=== Exercise instructions ===
What is needed is an exact copy of the lines in the listing below, from the one with "You are a GUI" up to and including the one with "Task: Click the Dry/Wet Mix knob", with no other lines.

=== Task material ===
----------------

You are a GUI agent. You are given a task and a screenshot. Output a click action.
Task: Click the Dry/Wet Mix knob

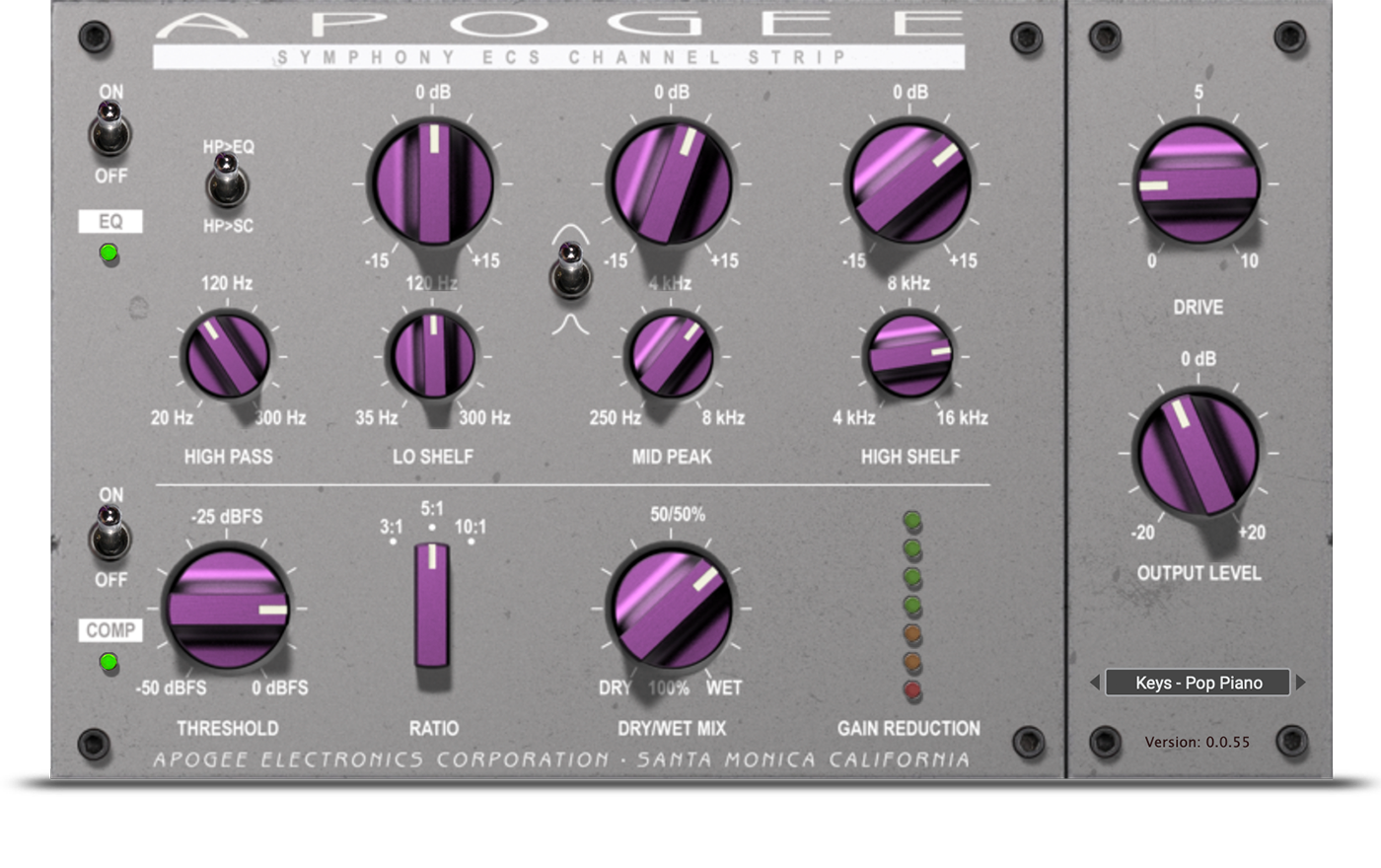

----------------

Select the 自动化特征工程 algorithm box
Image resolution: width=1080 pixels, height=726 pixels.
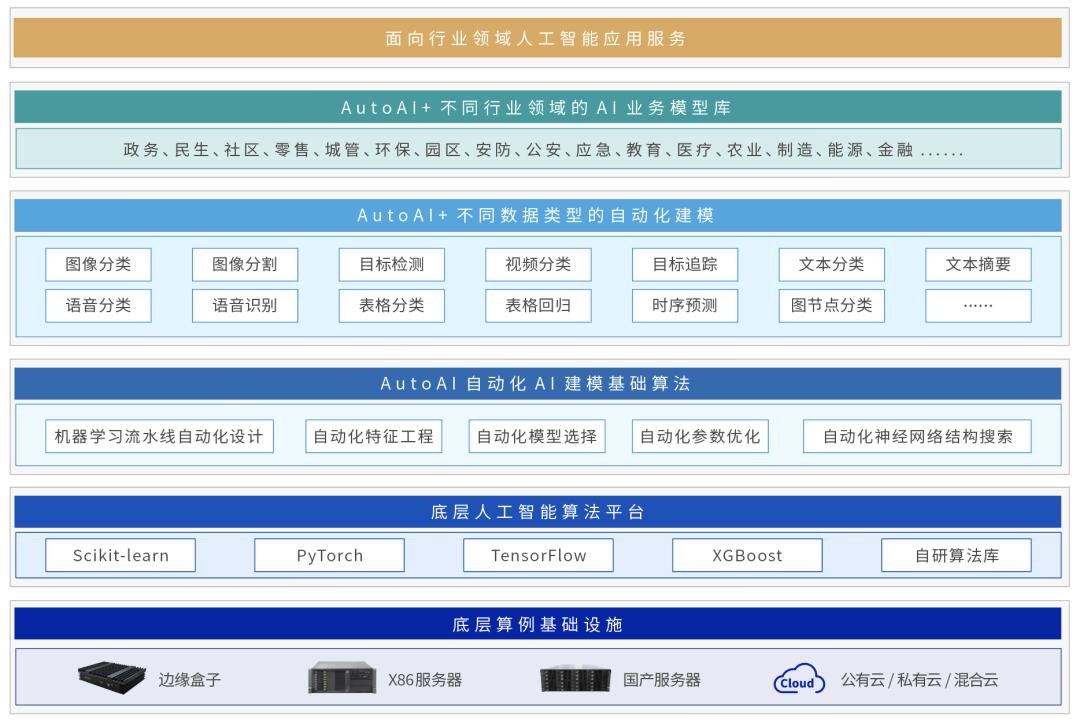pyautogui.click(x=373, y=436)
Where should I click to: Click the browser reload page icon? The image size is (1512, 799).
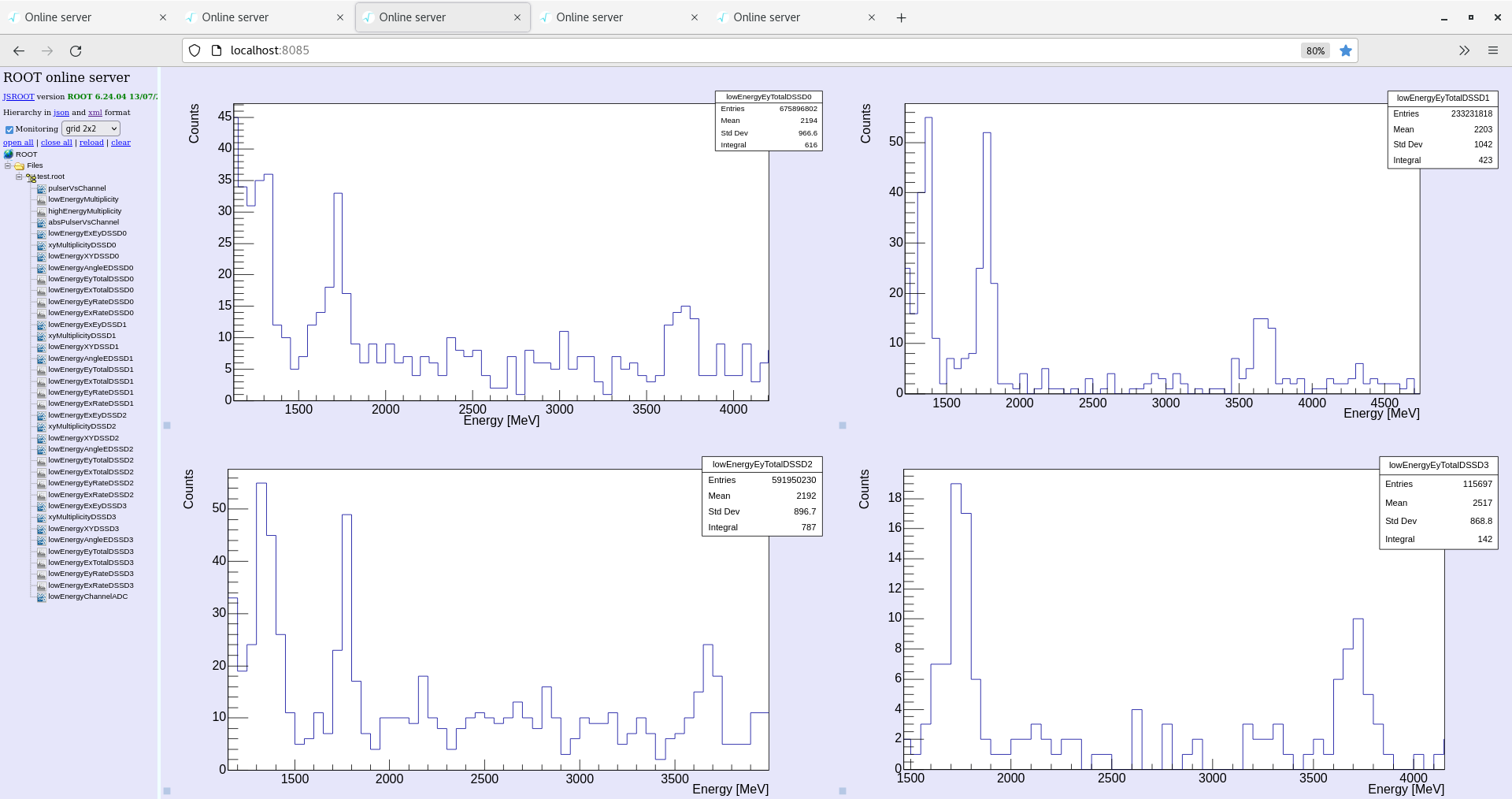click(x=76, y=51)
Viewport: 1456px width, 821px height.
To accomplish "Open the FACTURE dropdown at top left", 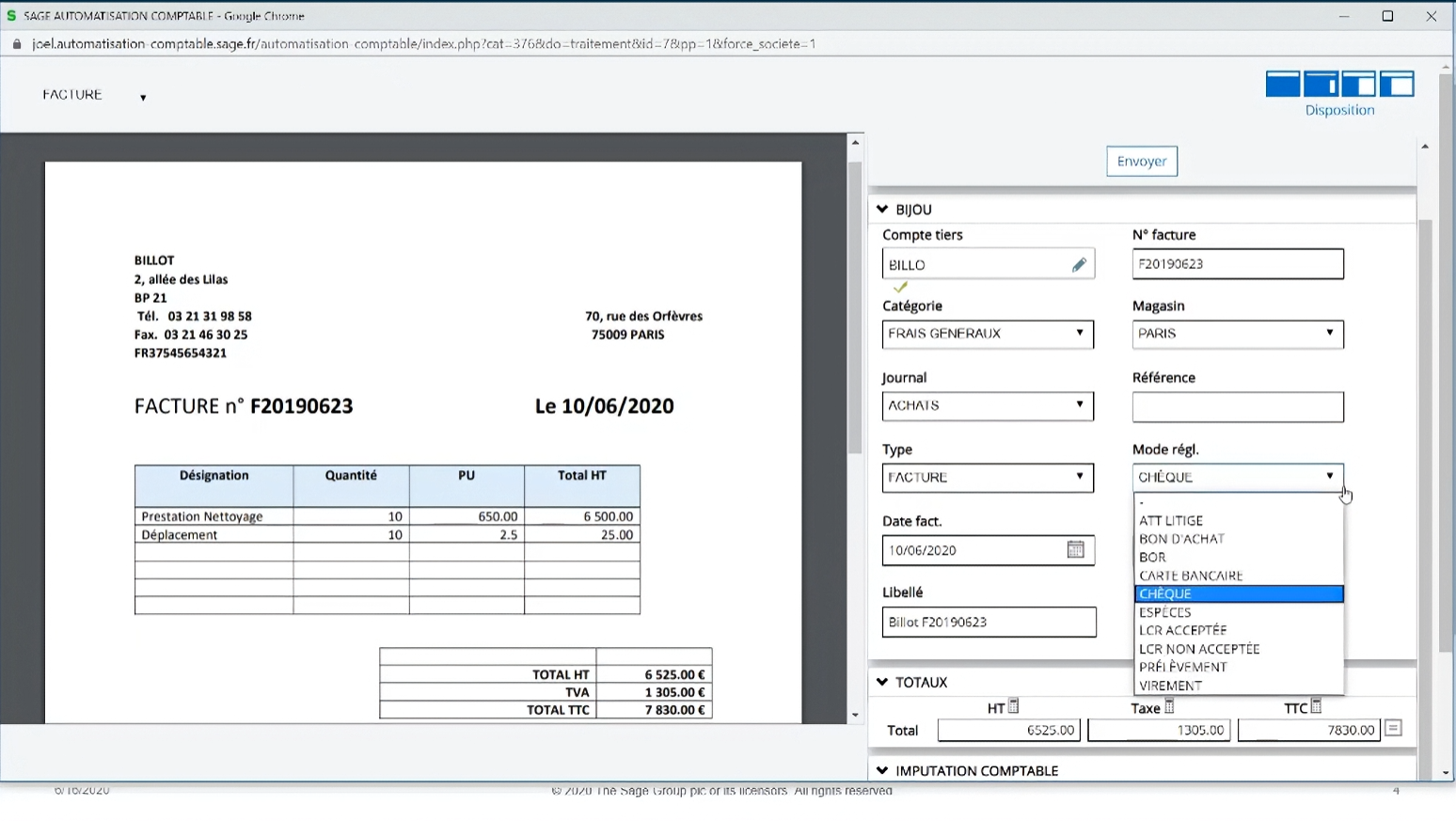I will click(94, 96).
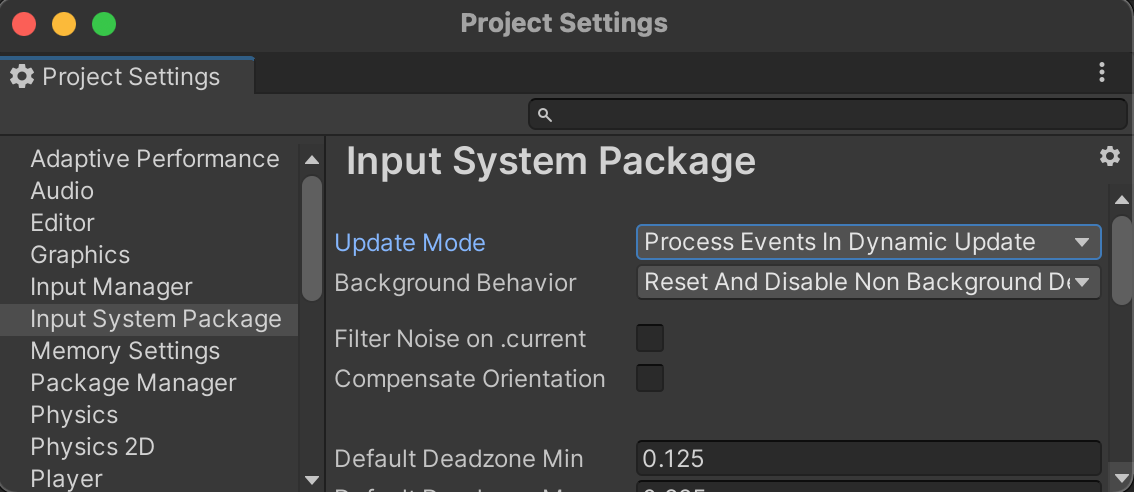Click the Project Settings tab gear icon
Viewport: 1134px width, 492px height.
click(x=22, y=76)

----------------

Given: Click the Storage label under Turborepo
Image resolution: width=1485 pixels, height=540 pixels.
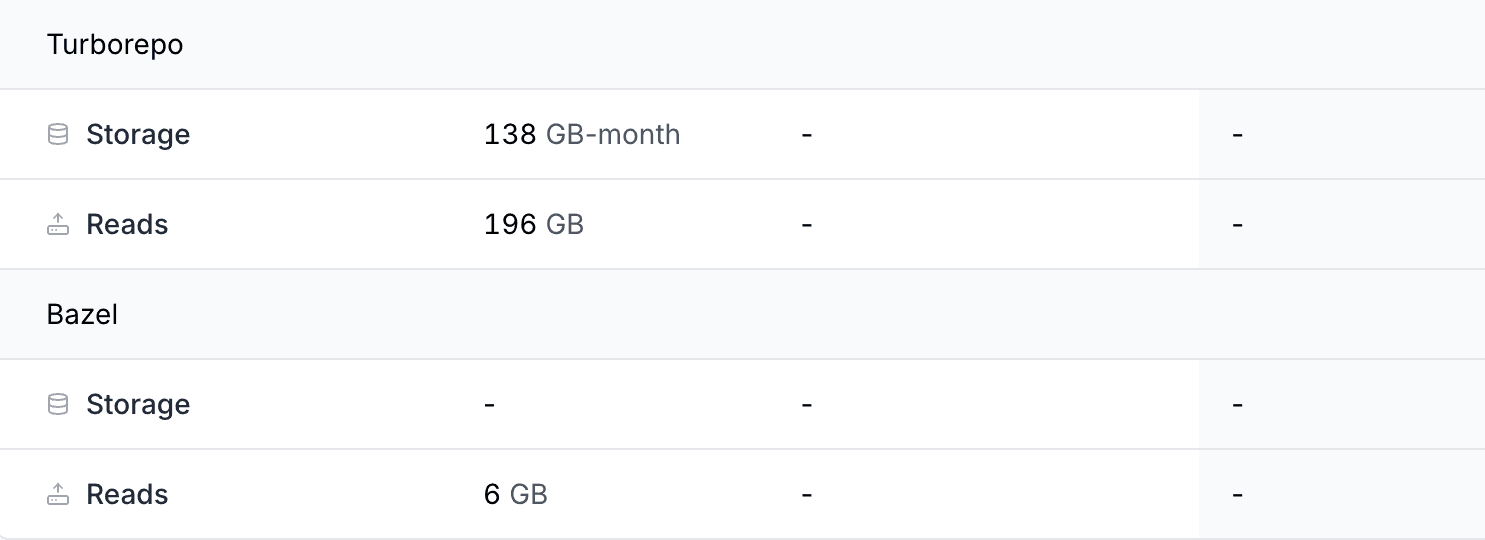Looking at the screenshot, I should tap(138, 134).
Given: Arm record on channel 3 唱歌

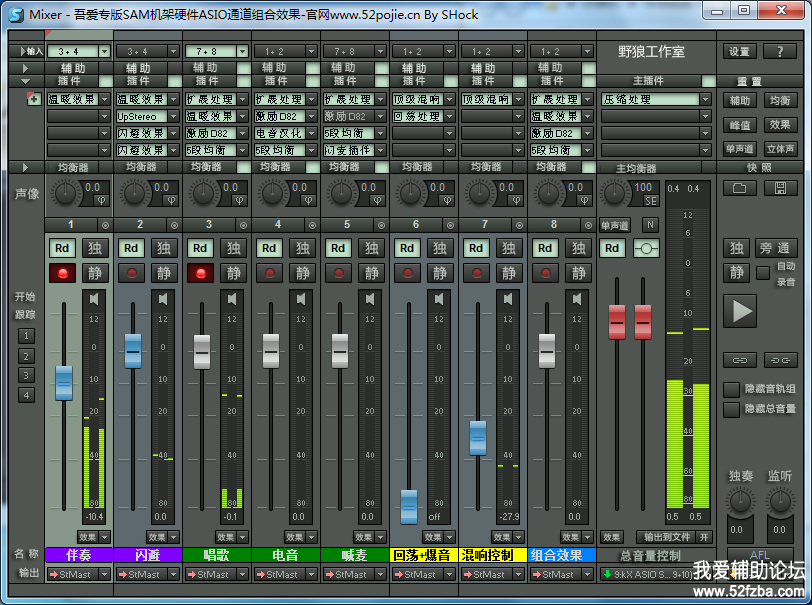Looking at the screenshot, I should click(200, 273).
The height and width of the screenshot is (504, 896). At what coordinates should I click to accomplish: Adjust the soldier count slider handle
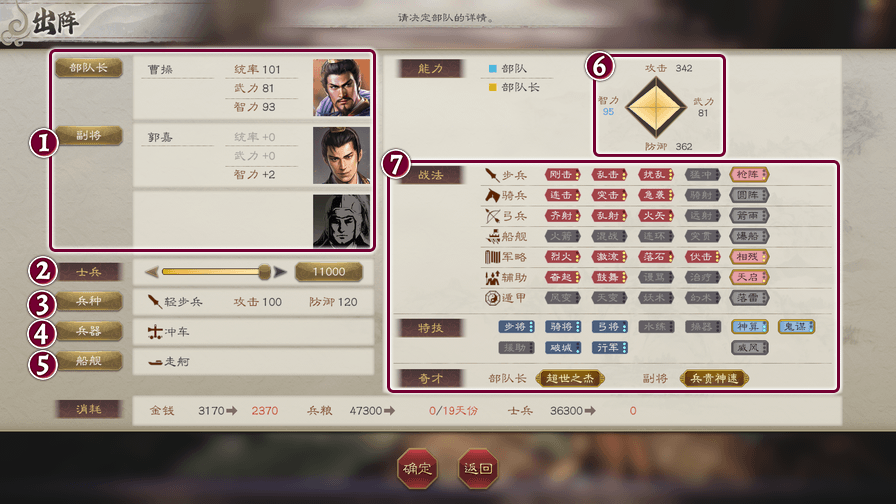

----------------

=== Response to the exercise ===
You are a GUI agent. You are given a task and a screenshot. Output a click action.
Task: Click the Dry/Wet Mix knob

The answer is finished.